Otra fascinación para mí cuando era niño es que esta majestuosa e inmaculada personificación de las bendiciones también podía actuar de manera tan normal. Usaba un lenguaje realmente grosero. Si uno de sus asistentes cometía un error, podía decir “paro saju”, que significa “cómete el cadáver de tu padre”. Y cuando hablaba con otros respetados rinpochés, se dirigía a ellos con un lenguaje familiar o básico, como “khorey”, que es como decir “hola tú”. Él hacía esto incluso con Kyabje Dilgo Khyentse Rinpoché.
Y aún más impactante fue algo más que salió de su boca. Uno de mis recuerdos más claros del Karmapa era cómo, de vez en cuando, cogía un papel de debajo de la mesa y escupía su saliva. La saliva era negra. Estaba tan intrigado. El lado Dudjom de mi familia, el lado de mi padre, siempre ha sido muy anti-tabaco, y aquí estaba este gran lama masticando tabaco en público. Le pregunté a Lama Chogden: “¿Por qué sería que el Karmapa masca tabaco? ¿No es algo realmente malo?” Lama Chogden respondió: “Seres comunes como nosotros, incluso si intentamos durante eones comprender cómo y por qué estos grandes seres caminan en esta tierra, nunca lo entenderemos”. Me dijo que no debía tener una mente crítica.
Esto no fue difícil de hacer para mí. No sé si fue devoción, pero sin esfuerzo y sin ninguna duda sentí que Su Santidad siempre me protegería. Ese sentimiento nunca ha disminuido. No solo fue un gran lama, también era un rey poderoso.
Una vez visité a Su Santidad en Nepal en Ka-Nying Shedrup Ling. Estábamos sentados solos en su sala de estar y de repente me miró fijamente durante mucho tiempo. Entonces levantó una pequeña estatua de un ciervo de madera y me la dio, diciendo: “Espero que seas tan compasivo y cariñoso como este ciervo”. Después de un rato, eligió un león de mármol y dijo: “Espero que seas tan valiente como este león”. Todavía tengo el león, pero he perdido el ciervo.
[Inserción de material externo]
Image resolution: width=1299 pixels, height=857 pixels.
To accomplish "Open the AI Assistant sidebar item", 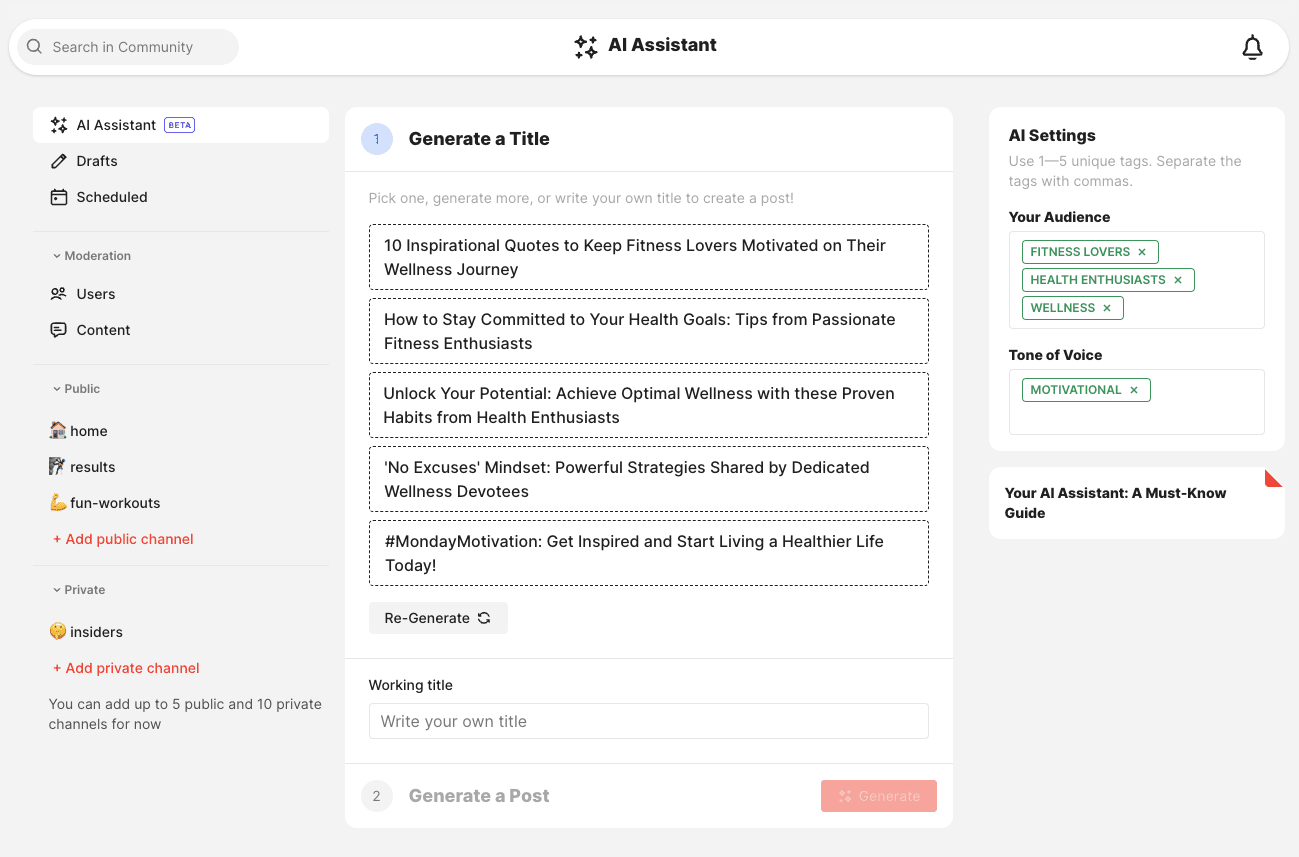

Probablemente también he perdido la compasión.
Pero trato de apaciguarme con esta historia de pájaros:
El Karmapa coleccionaba muchas aves exóticas. Una vez, cuando lo estaba visitando en Nepal, uno de sus pájaros se escapó de su jaula. Este pajarito azul muy pequeño y caro era un regalo de un esponsor con mucho dinero y necesitaba una jaula especial, aire acondicionado y todo tipo de tratamiento especial. Todos los monjes y tulkus lo perseguían como locos tratando de atraparlo. Yo solo estaba de pie cerca del Karmapa, mirando. De repente, el pájaro voló y se posó en mi hombro. El Karmapa estaba feliz como un niño. Me dio las gracias como si yo hubiera hecho algo intencionadamente para atrapar al pájaro. Dijo: “Esto significa que has practicado la bodhicitta en el pasado”. Eso me dejó una impresión más profunda que toda la filosofía que estudié durante años y años.
Estar cerca de Su Santidad, y también tener esta educación en particular, me inculcó la importancia de no caer en los extremos. Exponer a los niños a diferentes tipos de héroes no se trata de confundir al niño, sino de sentar las bases de la no dualidad.